LAS VEGAS (AP) - There are no easy or painless solutions for the state's colleges and universities to meet a projected $110 million shortfall in the next fiscal year, Chancellor Dan Klaich said Monday.
During a meeting of the Board of Regents, Klaich said the state's budget crisis will undermine years of progress in higher education.
The Nevada System of Higher Education is facing a $37 million reduction in state funding as of March 1 and $110 million for the 2011 fiscal year that begins July 1.
The $110 million cut amounts to a nearly 30 percent reduction from the budget approved for higher education by lawmakers during the 2009 session.
Klaich outlined three scenarios to meet the budget deficit: 20 percent pay cuts; five additional furlough days per month per employee; or nearly 1,300 layoffs.

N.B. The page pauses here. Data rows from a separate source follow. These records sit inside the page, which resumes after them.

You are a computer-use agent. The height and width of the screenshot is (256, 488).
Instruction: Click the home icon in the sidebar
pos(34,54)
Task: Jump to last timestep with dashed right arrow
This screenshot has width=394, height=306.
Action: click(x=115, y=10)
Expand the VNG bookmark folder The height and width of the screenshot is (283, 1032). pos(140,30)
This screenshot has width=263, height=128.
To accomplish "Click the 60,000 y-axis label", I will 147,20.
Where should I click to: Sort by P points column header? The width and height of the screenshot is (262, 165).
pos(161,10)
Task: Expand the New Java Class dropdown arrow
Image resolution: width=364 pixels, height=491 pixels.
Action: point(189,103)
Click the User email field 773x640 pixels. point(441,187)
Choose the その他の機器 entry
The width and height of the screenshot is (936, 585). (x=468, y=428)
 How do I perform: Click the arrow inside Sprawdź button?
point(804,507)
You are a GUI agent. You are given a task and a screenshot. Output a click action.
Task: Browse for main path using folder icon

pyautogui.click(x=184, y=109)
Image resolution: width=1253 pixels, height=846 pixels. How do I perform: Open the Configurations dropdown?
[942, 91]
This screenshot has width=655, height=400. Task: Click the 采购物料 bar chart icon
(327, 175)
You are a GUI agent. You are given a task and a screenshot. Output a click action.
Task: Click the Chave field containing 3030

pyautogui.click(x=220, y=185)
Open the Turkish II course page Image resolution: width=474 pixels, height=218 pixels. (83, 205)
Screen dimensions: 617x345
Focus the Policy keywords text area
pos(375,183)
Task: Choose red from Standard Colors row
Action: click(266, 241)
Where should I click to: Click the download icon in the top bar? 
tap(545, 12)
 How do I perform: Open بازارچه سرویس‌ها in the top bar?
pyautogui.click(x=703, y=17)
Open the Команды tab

Klaich said he met with college and university presidents over the winter break and encouraged them to prepare reports on how they would implement 8 percent budget cuts.
Since then, the state's revenue forecast has gotten worse. The state Economic Forum on Jan. 22 projected a $1 billion shortfall through the rest of the biennium.
"I think our collective breath was taken away, and our planning to date became moot, on that terrible Friday afternoon," Klaich told regents.
Higher education already has seen its share of state funding dramatically trimmed, resulting in layoffs, larger class loads for faculty, and fewer class openings.
"We are not sitting here before you talking about cuts from whole cloth," Klaich said. "The cloth is tattered and has holes at this point."
Gov. Jim Gibbons plans a televised speech on Feb. 8 to detail Nevada's financial crisis and call a special session of the Legislature.